Terry Pratchett is angry. You’ll like him when he is angry.
That is the gist of foreword by Neil Gaiman and as you read through the collected works of non-fiction inA Slip of the Keyboard you will see the anger. What is more, you might even develop the same rage (if you didn’t have it already) or, at least, a great deal of empathy.
There is the anger of injustice that comes through his musings on a career in journalism, and as a campaigner. There is the anger at the vagaries of communication – how others hear what they want to hear, misconstrue an argument, how words chosen with care do not accomplish the task set for them, and how some folks just don’t want to listen (or read). And there is anger at the situation he now finds himself in.
However, alongside this tide of anger and rage a strong undertow of bravery and courage pulls at you. Not just the courage he sees in others, in those who stay true to their convictions and battle to see them through, but the courage to write (and speak) about those truths he holds dear himself. There is the courage to speak, and to know with certainty that some of those who disagree will not settle for an amiable discussion over a cup of tea and, perhaps, a digestive biscuit. No, they will choose the letter toThe Times, The Guardian, or The Telegraph to express their dismay. Others will turn to social media to vent their rage. It takes a brave man who has thoroughly thought through his arguments to stand up, in the full judgmental glare of the public eye, and state those truths. A brave man, or a fool.
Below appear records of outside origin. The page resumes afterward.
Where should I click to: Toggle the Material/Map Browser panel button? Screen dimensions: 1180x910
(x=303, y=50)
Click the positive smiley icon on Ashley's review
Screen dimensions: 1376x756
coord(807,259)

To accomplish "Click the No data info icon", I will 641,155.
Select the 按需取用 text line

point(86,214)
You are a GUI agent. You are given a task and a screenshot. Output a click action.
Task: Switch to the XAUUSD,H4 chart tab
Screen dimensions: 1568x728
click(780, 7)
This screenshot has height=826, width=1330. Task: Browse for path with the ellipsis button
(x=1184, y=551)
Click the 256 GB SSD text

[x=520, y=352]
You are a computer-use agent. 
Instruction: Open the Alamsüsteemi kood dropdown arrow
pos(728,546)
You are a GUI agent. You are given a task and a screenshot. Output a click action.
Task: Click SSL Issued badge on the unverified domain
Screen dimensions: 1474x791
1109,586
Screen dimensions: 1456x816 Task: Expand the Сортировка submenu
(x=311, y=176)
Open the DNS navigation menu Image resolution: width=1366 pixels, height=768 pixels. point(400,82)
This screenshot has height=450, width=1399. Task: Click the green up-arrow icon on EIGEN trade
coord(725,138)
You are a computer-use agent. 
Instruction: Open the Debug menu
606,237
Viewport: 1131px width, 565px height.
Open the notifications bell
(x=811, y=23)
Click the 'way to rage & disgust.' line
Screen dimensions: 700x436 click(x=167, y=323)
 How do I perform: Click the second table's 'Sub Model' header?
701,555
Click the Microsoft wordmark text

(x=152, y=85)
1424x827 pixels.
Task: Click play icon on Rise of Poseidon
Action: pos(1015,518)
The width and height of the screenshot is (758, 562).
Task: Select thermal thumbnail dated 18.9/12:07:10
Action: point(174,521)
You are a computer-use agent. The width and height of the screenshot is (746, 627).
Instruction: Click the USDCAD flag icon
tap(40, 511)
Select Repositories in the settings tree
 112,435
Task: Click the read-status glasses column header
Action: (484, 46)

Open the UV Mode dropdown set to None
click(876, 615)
Luckily for us, Terry Pratchett is not a fool. His writing may border on the foolish in the way pokes fun at and twists our common understanding of the world. Foolish in the way it points out the absurdities of life with the tip of a very sharp sword. Foolish in the way he spears our existence in the modern world, and with such accuracy that we barely have time to flap our tails, twist our fins or gulp a last breath of air (or water, to maintain the metaphor ).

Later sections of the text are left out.